Dataset opportunity

Dryad — Sensor Telemetry Dataset Opportunity

Large sensor telemetry dataset held by Dryad, usable for Predictive Maintenance and Anomaly Detection.

Sensor Telemetry DatasetTime SeriesPredictive Maintenance🌍 Germanydryad.netJun 11, 2026

Confidence

55%

Market

Global AI-enabled predictive maintenance industrial IoT platform market = $18.6 billion in 2025, CAGR 24.8% (2026-2034), reaching $131.7 billion by 2034.

Lineage

How this lead was derived

The signal-first chain, end to end: recent external signals → qualified niche → resolved data-holder → site verification → scored opportunity. Every lead is explainable.

2 signals

Concrete evidence this company actively cares about data — why it's ripe for the deal room.

  • 📝Published article

    Dryad Networks: Using LoRaWAN to Protect Forests and Promote Sustainability - mentions real-time data collection and analysis

    source
  • 📣Press / announcement

    Dryad Networks Launches Gen-4-Pro Silvanet Wildfire Sensor, Setting New Standard in Ultra-Early Fire Detection - mentions advanced gas and particle sensors, pollution monitoring

    source

Profile

Dataset profile

Type

Sensor Telemetry Dataset

Modality

Time Series

Sector

other

Volume

Large

Freshness

Real-time

Rarity

High (proprietary)

Accessibility

Partial

Legal

Owned by the company — clean to license

Buyer persona

Industrial AI & maintenance-optimization vendors

Dryad offers a unique Sensor Telemetry Dataset (modalité Time Series) comprising industrial_data, IoT_data, and a knowledge_base derived from remote forest environments. This rich, continuous stream of data is highly valuable for Predictive Maintenance applications, enabling the early detection of anomalies and forecasting potential failures in critical infrastructure or environmental systems within these challenging settings.

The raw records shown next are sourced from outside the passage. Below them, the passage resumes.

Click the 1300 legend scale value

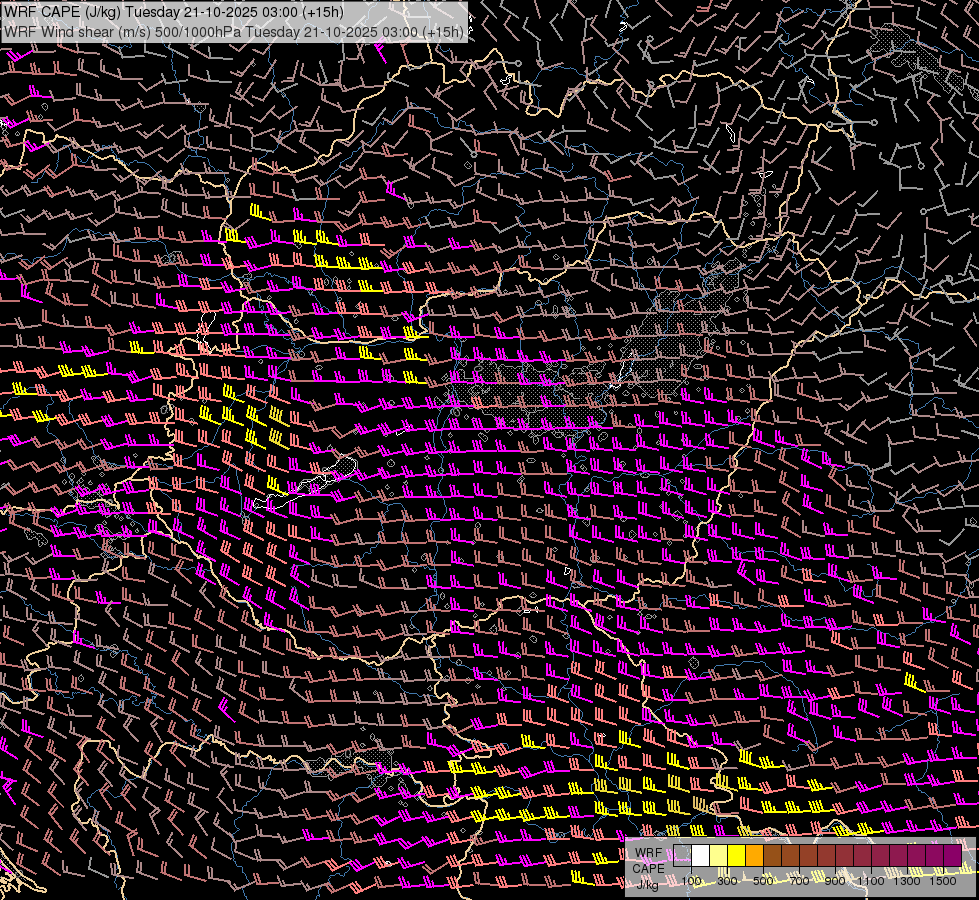click(x=908, y=881)
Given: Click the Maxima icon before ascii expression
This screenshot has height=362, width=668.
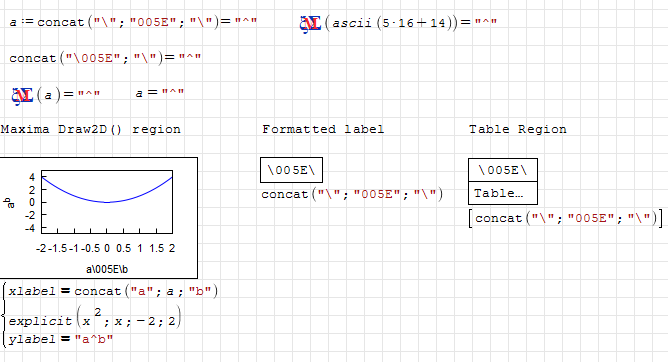Looking at the screenshot, I should (x=311, y=24).
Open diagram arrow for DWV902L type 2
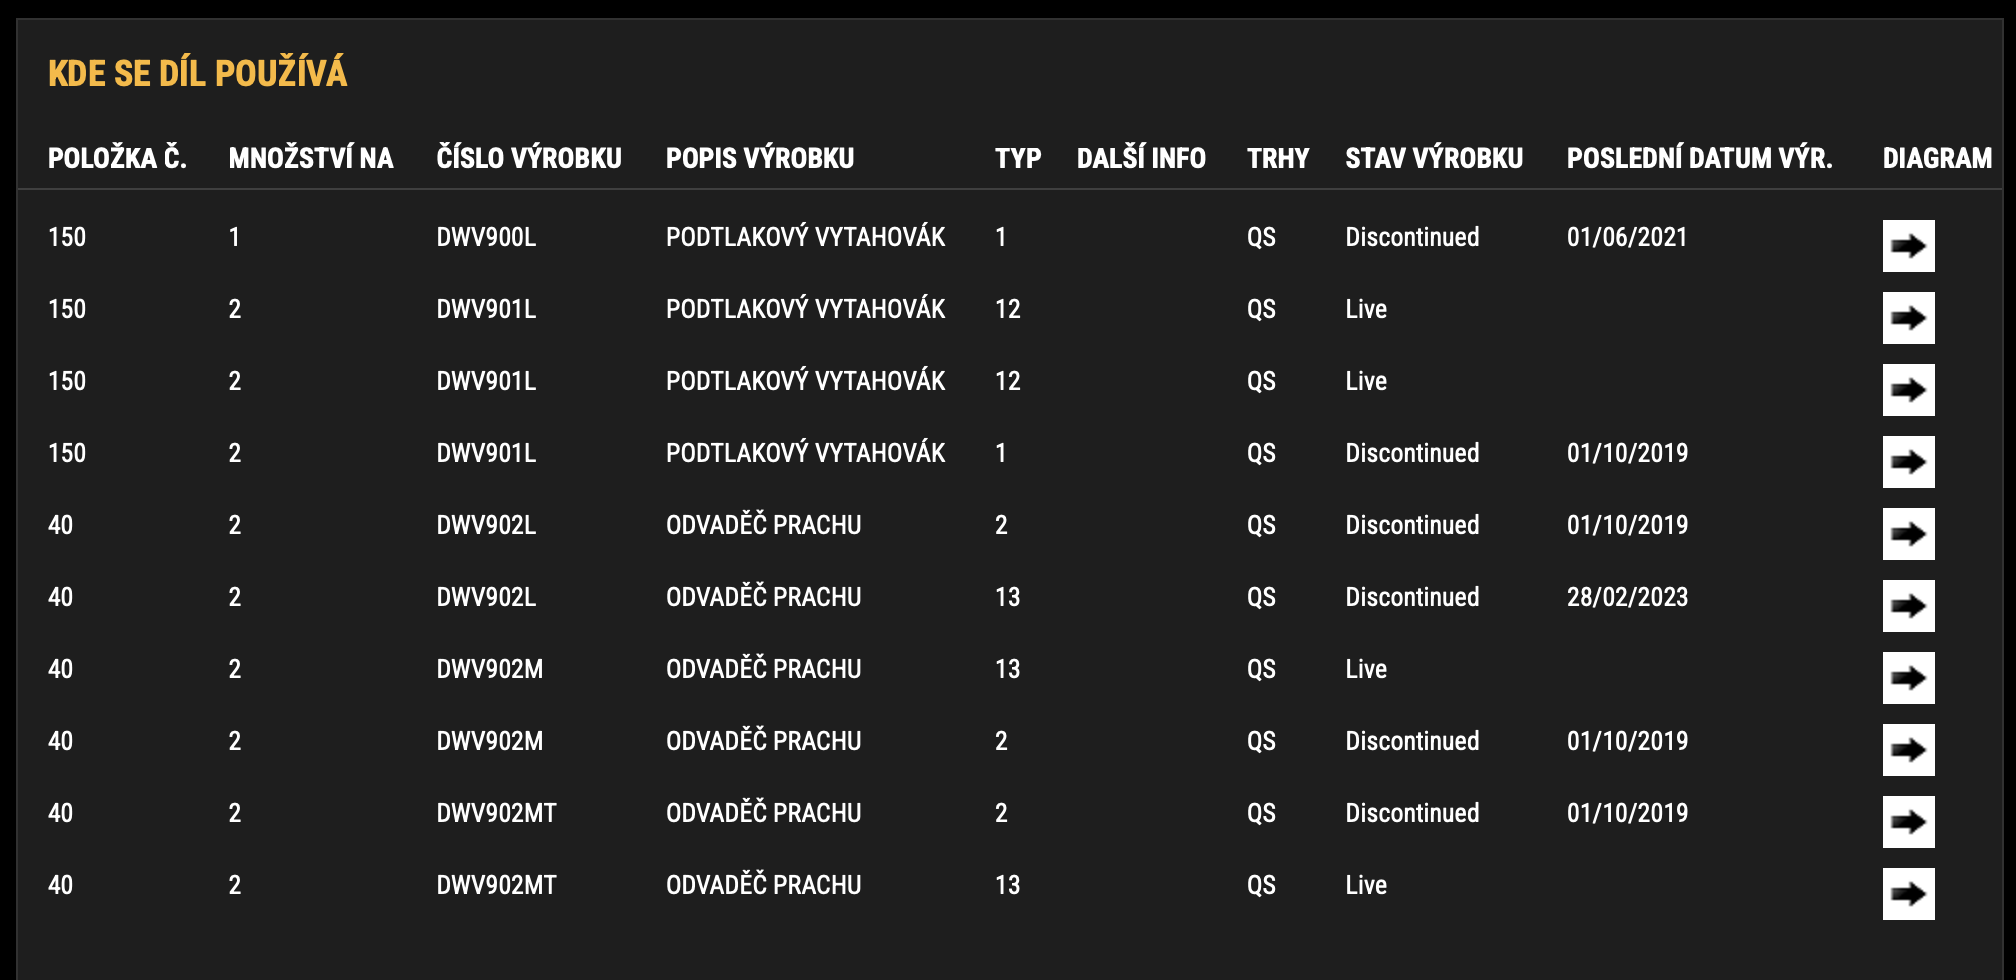2016x980 pixels. (x=1908, y=534)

The market for AI-enabled predictive maintenance industrial IoT platforms, which directly leverages such data, was valued at $18.6 billion in 2025 and is projected to reach $131.7 billion by 2034, demonstrating a robust CAGR of 24.8%. This significant market demand underscores the business value of Dryad's data, despite the inherent complexities of its acquisition. Deployment in remote areas necessitates specialized LoRaWAN mesh networks and satellite connectivity, and data collection involves substantial physical infrastructure (sensors, gateways) in forests. The rarity and uniqueness of this environmental IoT data from such challenging locations make it exceptionally valuable for buyers seeking to implement advanced Predictive Maintenance strategies. ⚠ Diligence (valuable data, access to negotiate): Deployment in remote areas requires specialized LoRaWAN mesh networks and satellite connectivity.; Data collection involves physical infrastructure (sensors, gateways) in forests.; Partnerships with forest owners, governments, and utility companies are key for deployment. · corporate: independent.

Scoring

Scored dimensions

Explainable, evidence-based dimensions (0–100). The radar shows the investment axes.

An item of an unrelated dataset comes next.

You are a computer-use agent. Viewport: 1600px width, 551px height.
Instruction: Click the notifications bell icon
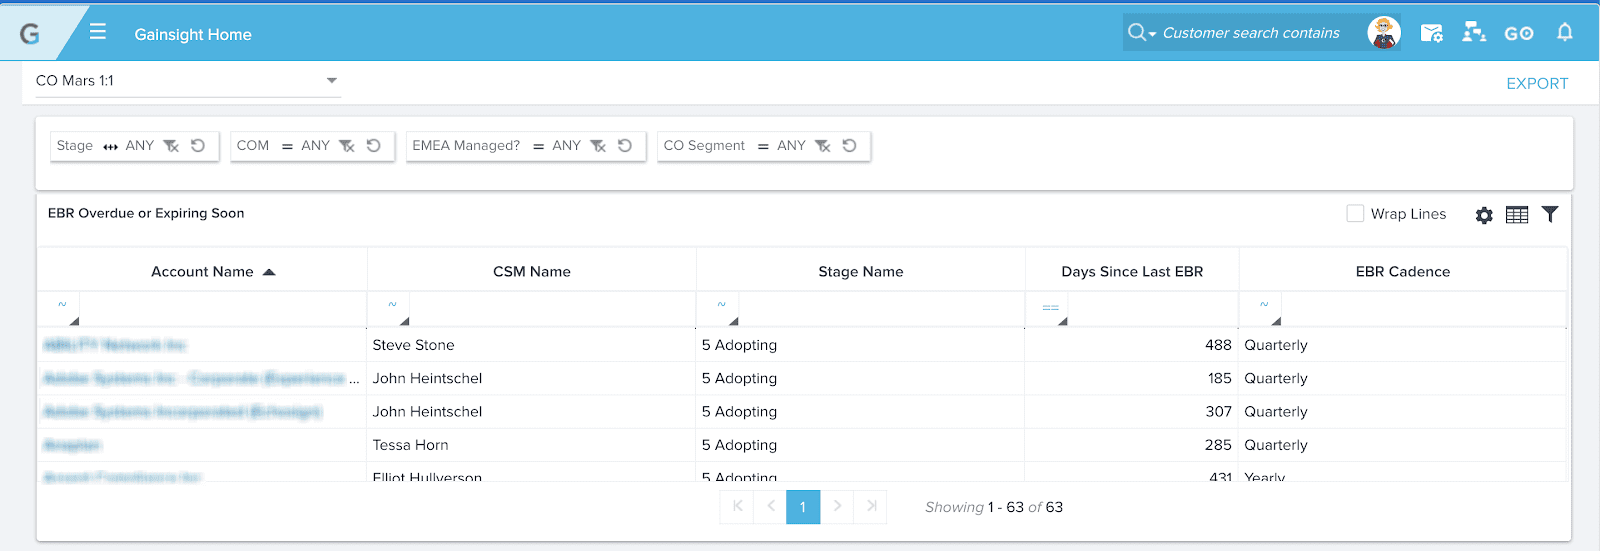pos(1564,33)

Dryad possesses a unique, proprietary collection of Time Series data derived from advanced IoT sensors designed for wildfire detection and environmental monitoring. This rich dataset, capturing VOC, CO, PM2.5, temperature, humidity, and air pressure, is invaluable for Industrial AI & maintenance-optimization vendors seeking to develop sophisticated predictive maintenance solutions. With the global AI-enabled predictive maintenance industrial IoT platform market projected to reach $131.7 billion by 2034, this data offers a critical edge for developing actionable insights and optimizing asset performance in high-stakes environments. Its detailed, real-time telemetry is essential for models that predict failures and inform critical decisions.

See dimension details
SpecificityRarityVolumeTraining ValueBuyer DemandEvidence StrengthData Orientation
  • ICP Audit67

    ⚠ review — Dryad Networks is a company whose core business is selling an AI-powered solution for ultra-early wildfire detection and forest monitoring, which involves selling intelligence and analytics derived from their proprietary sensor data, making them an unsuitable target based on the provided ICP. Issues: The company's core business is selling intelligence (AI software, analytics, insights) derived from its proprietary data, which is an explicit exclusion criteri; Dryad Networks charges fo

Evidence

Dataset evidence & lineage

What the typed evidence proves the company holds — reframed for clarity and set against the market.

IoT / sensor data

This core evidence reveals Dryad's proprietary Time Series data from a wireless environmental sensor network, capturing granular measurements like VOC, CO, PM2.5, temperature, humidity, and air pressure, which is highly sought after by Industrial AI developers for predictive maintenance applications.

Knowledge base / docs

This evidence confirms Dryad's established expertise in wildfire detection and their comprehensive knowledge base supporting their Silvanet suite, providing crucial contextual understanding for their sensor data.

Industrial data

This data further demonstrates the application of Dryad's sensor telemetry to generate actionable insights through fire risk and spread modelling, directly supporting critical decision-making for industrial and environmental asset management.

Deal room

Deal Room — Dryad — Sensor Telemetry Dataset Opportunity

status: open

Sensor Telemetry Dataset (Time Series, other). Best AI use-case: Predictive Maintenance. Target buyers: Industrial AI & maintenance-optimization vendors. Market: Global AI-enabled predictive maintenance industrial IoT platform market = $18.6 billion in 2025, CAGR 24.8% (2026-2034), reaching $131.7 billion by 2034.. Rarity: High (proprietary); accessibility: Partial. Key risk: Owned by the company — clean to license. Recommended deal structure: Acquire. Investment score 72.9/100.

Coverage

Scanned sources

https://dryad.netingested
https://dryad.netinferred

Deliverable

Premium dataset report

Dryad Sensor Telemetry — a Large sensor telemetry dataset (Time Series modality) in the other domain. Primary AI use-case: Predictive Maintenance. Market signal: Global AI-enabled predictive maintenance industrial IoT platform market = $18.6 billion in 2025, CAGR 24.8% (2026-2034), reaching $131.7 billion by 2034.. Investment score 72.9/100 (confidence 0.55). Recommended action: Acquire.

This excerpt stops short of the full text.